While Evlo has been repaired, much of the UK high-cost credit sector was written off in a regulatory and reputational crash. What was a thriving, if little respected, industry is far smaller than before the downfall of commercial lenders such as Wonga, Amigo Loans and Provident Financial. Price caps, compensation claims and a torrent of bad publicity have diminished it.
Gillespie grew up in Hemsworth, a former pit town in West Yorkshire, and worked for both Provident Financial and Non-Standard Finance, Evlo’s former parent. He and other industry veterans lament the mass retreat from the market of banks and others. “Some of that lending was not right but a lot was needed and the people who filled the gap are loan sharks.”
He has a new brand to promote but others who know the subprime credit industry, and fear for the millions who rely on costly short-term loans to get them through trouble, concur. “I never thought I’d say this when I started, but we absolutely need [high-cost lenders],” says Kate Pender, chief executive of Fair4All Finance, a financial inclusion organisation.
Charles Randell, former chair of the Financial Conduct Authority, which oversaw a regulatory crackdown, argues that abuses such as loans being flipped among lenders and borrowers staying permanently in costly debt have to be corrected. But while “the balance was for the good”, he accepts that the credit squeeze has had some bad effects.
Evlo customers tend to have a thin credit file or a subprime credit rating, and cannot get a loan from a high-street bank. They are not indigent: Evlo estimates they have an average annual income of £31,000. But they have little or no savings and cannot ride out a loss of income, or a washing machine or car breaking down and needing to be repaired.
“These are the people I grew up with. Someone needs to help them and the banks will not do it,” Gillespie says. More than 80 high-cost lenders left the market between 2019 and 2024 and none entered, according to the CCTA trade association. The consulting group LEK estimates there are 16mn people who cannot access prime credit, leaving a credit gap of £2bn.

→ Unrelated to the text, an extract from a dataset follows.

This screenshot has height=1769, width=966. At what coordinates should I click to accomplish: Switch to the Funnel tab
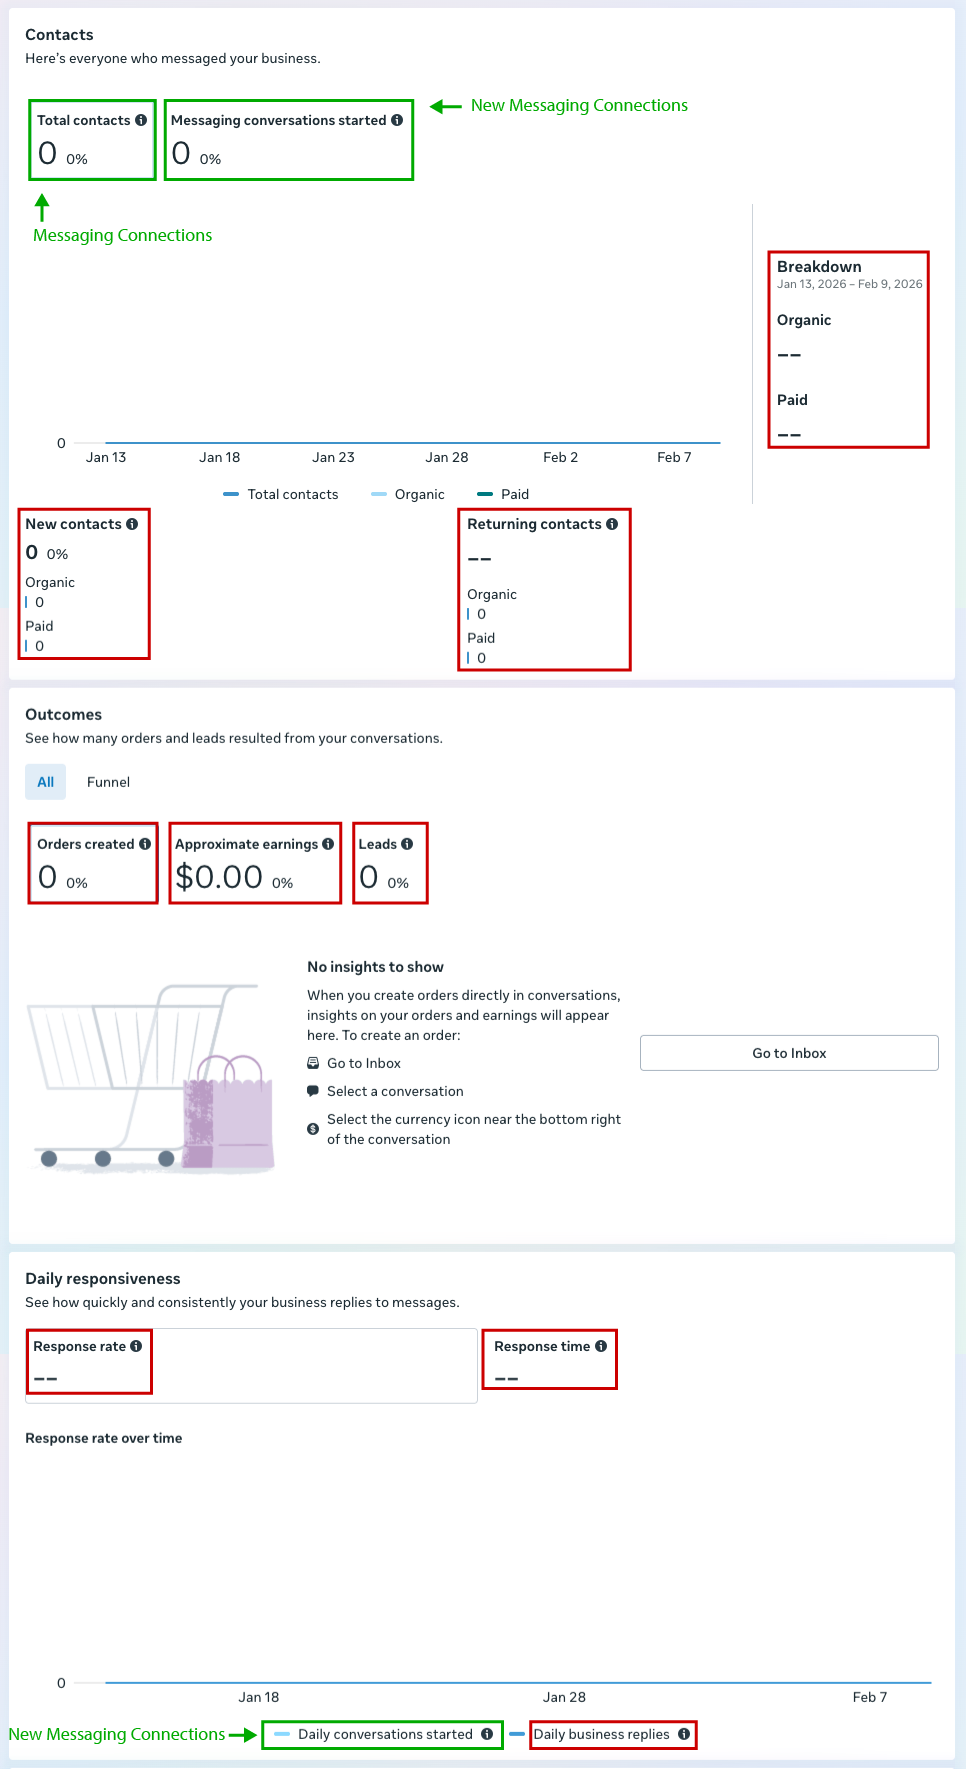tap(108, 782)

This is exploited by illegal lenders, from organised rings to what Gillespie calls “the guy in the King’s Head who will help you out” but charges more and is more intimidating to defaulters than the commercial lenders he has replaced. Fair4All Finance, which helps to support credit unions, found that 3.3mn people had used illegal lenders over a three-year period.
Commercial lenders face stigma and regulatory perils because they charge elevated interest rates to make up for high levels of default: Evlo’s loan annual percentage rate ranges from 28 to 250 per cent. But headline rates at non-profit Community Development Finance Institutions are also high for short-term loans. Pender describes APR as “a useless measure” for such lending.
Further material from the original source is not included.